▶ Given text
==========
C6237
warning C6237: (<zero> && <expression>) is always zero. <expression> is never evaluated and may have side effects
This warning indicates that a constant value of zero was detected on the left side of a logical-and operation that occurs in a test context. The resulting expression always evaluates to false. Therefore, the right side of the logical-AND operation is not evaluated. This is referred to as "short-circuit evaluation."
You should examine the right side of the expression carefully to ensure that any side effects such as assignment, function call, increment, and decrement operations needed for proper functionality are not affected by the short-circuit evaluation.
The expression (0 && n) produces no side effects and is commonly used to selectively choose code paths.
Example
The following code shows various code samples that generate this warning:
#include <stdio.h>
#define INPUT_TYPE 0
int test();
// side effect: n not incremented
void f1( int n )
{
if(INPUT_TYPE && n++) //warning: 6237
{
puts("code path disabled");
}
else
{
printf_s("%d - n was not incremented",n);
}
}
// side effect: test() not called
void f2( )
==========
▶ Data section
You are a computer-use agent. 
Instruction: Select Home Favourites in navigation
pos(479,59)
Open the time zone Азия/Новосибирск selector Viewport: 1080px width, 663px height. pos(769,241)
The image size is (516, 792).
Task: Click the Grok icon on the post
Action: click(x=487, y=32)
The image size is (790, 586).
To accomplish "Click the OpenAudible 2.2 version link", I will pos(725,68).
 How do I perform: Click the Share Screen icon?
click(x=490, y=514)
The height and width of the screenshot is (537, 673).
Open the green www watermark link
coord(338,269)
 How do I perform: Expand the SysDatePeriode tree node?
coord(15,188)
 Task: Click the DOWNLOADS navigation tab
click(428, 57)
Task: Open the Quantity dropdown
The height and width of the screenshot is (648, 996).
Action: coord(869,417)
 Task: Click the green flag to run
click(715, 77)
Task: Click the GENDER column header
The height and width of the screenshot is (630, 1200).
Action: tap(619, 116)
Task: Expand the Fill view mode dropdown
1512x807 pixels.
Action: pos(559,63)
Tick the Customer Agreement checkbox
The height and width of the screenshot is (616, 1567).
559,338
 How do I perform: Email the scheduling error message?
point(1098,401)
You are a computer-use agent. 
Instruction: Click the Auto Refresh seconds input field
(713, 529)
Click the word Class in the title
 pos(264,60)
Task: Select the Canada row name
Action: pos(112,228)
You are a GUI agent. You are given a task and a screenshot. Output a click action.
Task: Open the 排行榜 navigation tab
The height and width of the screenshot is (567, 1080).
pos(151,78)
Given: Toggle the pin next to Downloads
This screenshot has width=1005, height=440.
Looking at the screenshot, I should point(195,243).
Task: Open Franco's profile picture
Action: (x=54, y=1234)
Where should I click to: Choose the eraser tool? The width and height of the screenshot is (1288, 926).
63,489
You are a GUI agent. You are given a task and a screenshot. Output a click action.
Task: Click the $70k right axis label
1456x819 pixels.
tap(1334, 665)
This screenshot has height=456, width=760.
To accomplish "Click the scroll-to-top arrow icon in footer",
==========
▶ Directions for this task
Could you pick up the text on warning C6237, which comes before the listing, and continue it from its last line, "void f2( )"?

▶ The response
{
if(INPUT_TYPE && test()) //warning: 6237
{
puts("code path disabled");
}
else
{
puts("test() was not called");
}
}
//side effect: assignment and function call did not occur
void f3( int n )
{
if(INPUT_TYPE && ( n=test() )) //warning: 6237
{
puts("code path disabled");
}
else
{
printf_s("%d -- n unchanged. test() was not called", n);
}
}
To correct this warning, use the following code:
#include <stdio.h>
#define INPUT_TYPE 0
int test();
void f1( int n )
{
if(INPUT_TYPE)
{
if(n++)
{
puts("code path disabled");
}
}
else
{
puts("n was not incremented");
}
}
void f2( )
{
if(INPUT_TYPE)
{
if( test() )
{
puts("code path disabled");
}
}
else
{
puts("test() was not called");
}
}
void f3( int n )
{
if(INPUT_TYPE)
{
n = test();
if( n )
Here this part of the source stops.